You are viewing a plain text version of this content. The canonical link for it is here.
Posted to dev@lucene.apache.org by Israel Ekpo <is...@gmail.com> on 2010/05/13 23:27:08 UTC

Bitwise Operations on Integer Fields in Lucene and Solr Index

Hello Lucene and Solr Community

I have a custom org.apache.lucene.search.Filter that I would like to
contribute to the Lucene and Solr projects.

So I would need some direction as to how to create and ISSUE or submit a
patch.

It looks like there have been changes to the way this is done since the
latest merge of the two projects (Lucene and Solr).

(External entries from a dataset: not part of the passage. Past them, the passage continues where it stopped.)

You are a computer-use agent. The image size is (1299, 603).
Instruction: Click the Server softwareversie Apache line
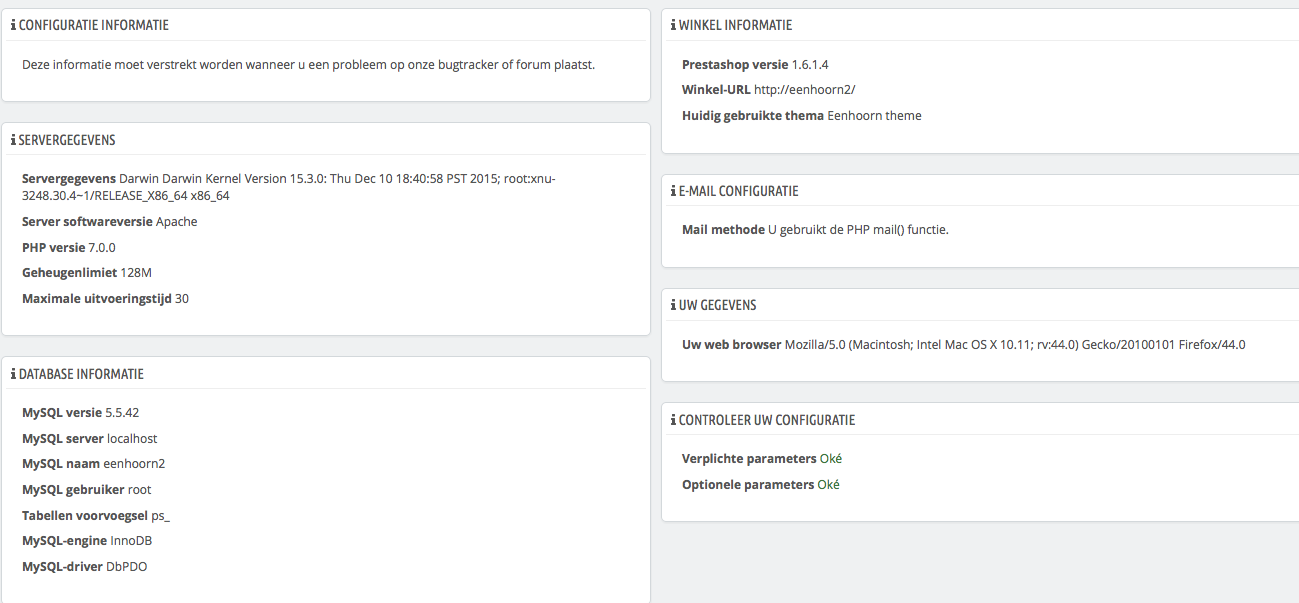[x=109, y=222]
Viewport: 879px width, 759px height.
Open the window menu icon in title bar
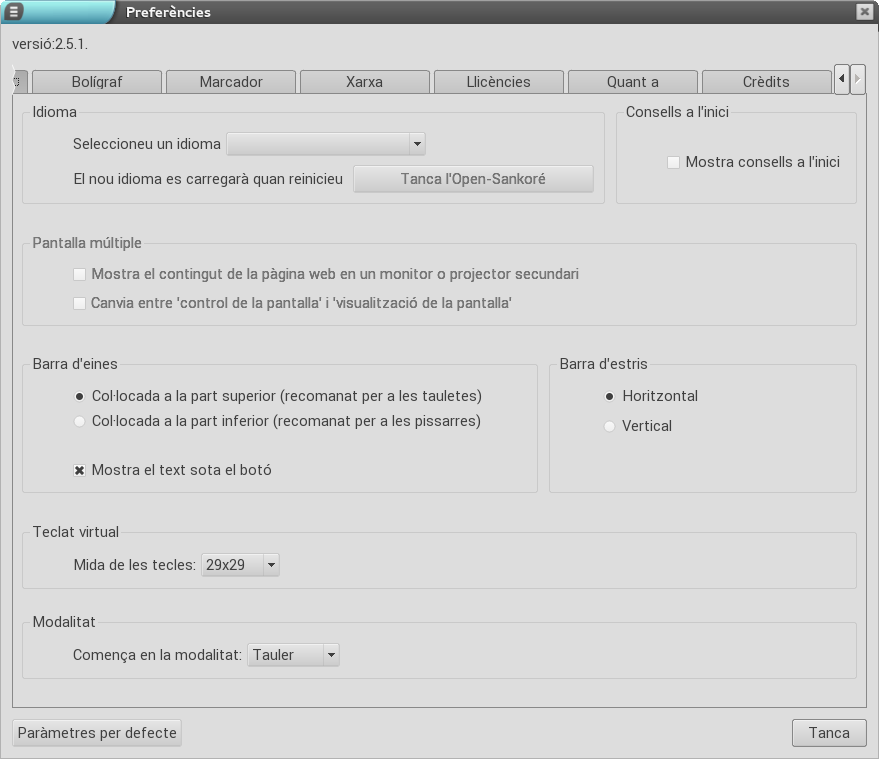click(15, 12)
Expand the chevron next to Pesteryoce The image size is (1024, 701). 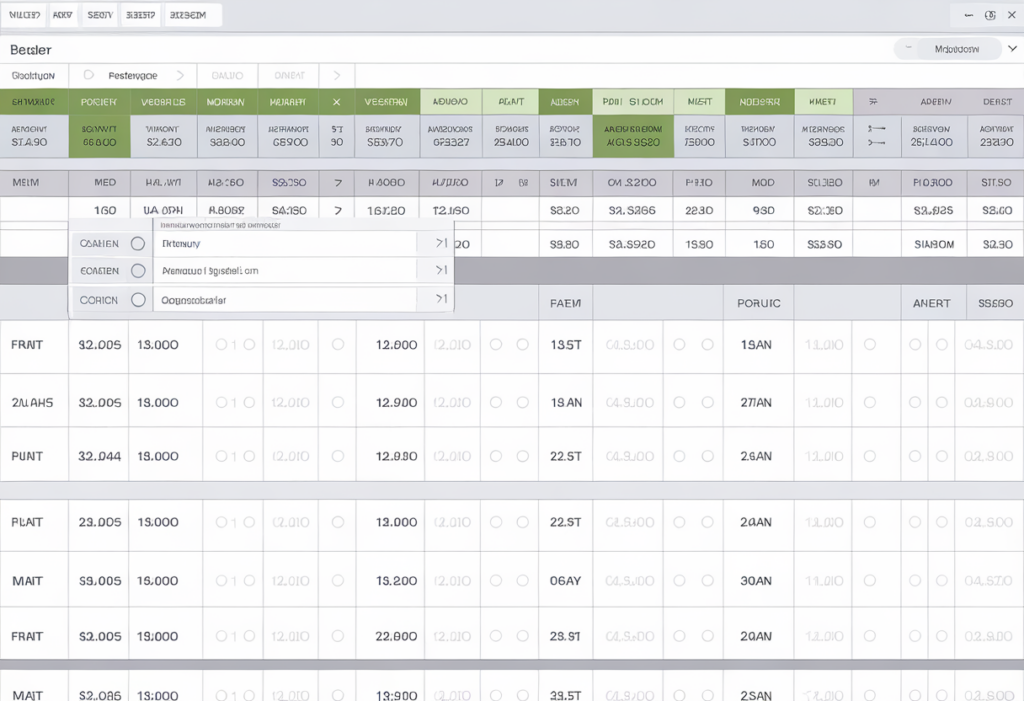[180, 75]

Recently, some Solr users have been looking for a way to perform bitwise
operations between and integer value and some fields in the Index

So, I wrote a Solr QParser plugin to do this using a custom Lucene Filter.

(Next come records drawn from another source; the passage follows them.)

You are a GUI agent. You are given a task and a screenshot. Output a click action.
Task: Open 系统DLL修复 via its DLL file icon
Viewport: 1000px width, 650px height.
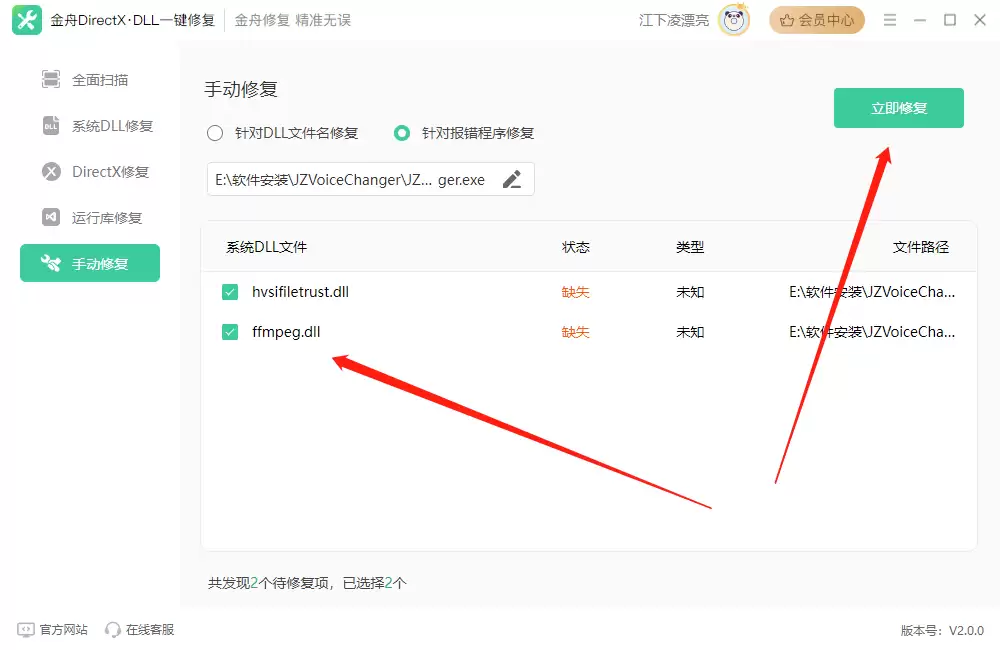pyautogui.click(x=51, y=126)
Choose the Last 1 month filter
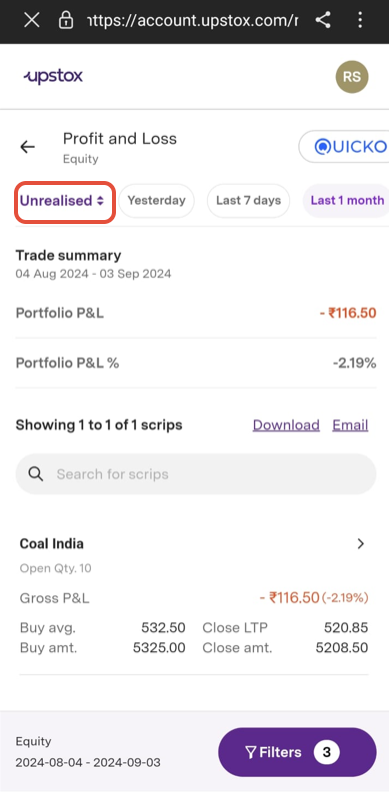The image size is (389, 797). tap(347, 201)
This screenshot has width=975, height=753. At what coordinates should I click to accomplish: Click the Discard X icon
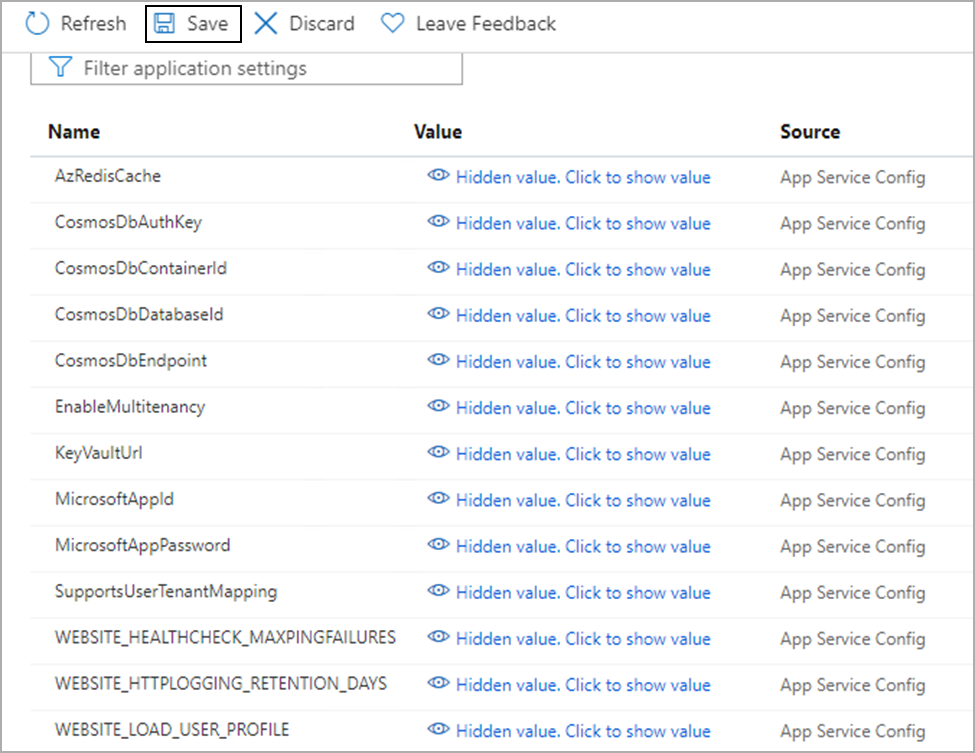point(266,23)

This package makes it possible to filter results returned from a query based
on the results of a bitwise operation on an integer field in the documents
returned from the pre-constructed query.

You can perform three basic types of operations on these integer fields

    * BitwiseOperation.BITWISE_AND (bitwise AND)
    * BitwiseOperation.BITWISE_OR (bitwise inclusive OR)
    * BitwiseOperation.BITWISE_XOR (bitwise exclusive OR)

You can also negate the results of these operations.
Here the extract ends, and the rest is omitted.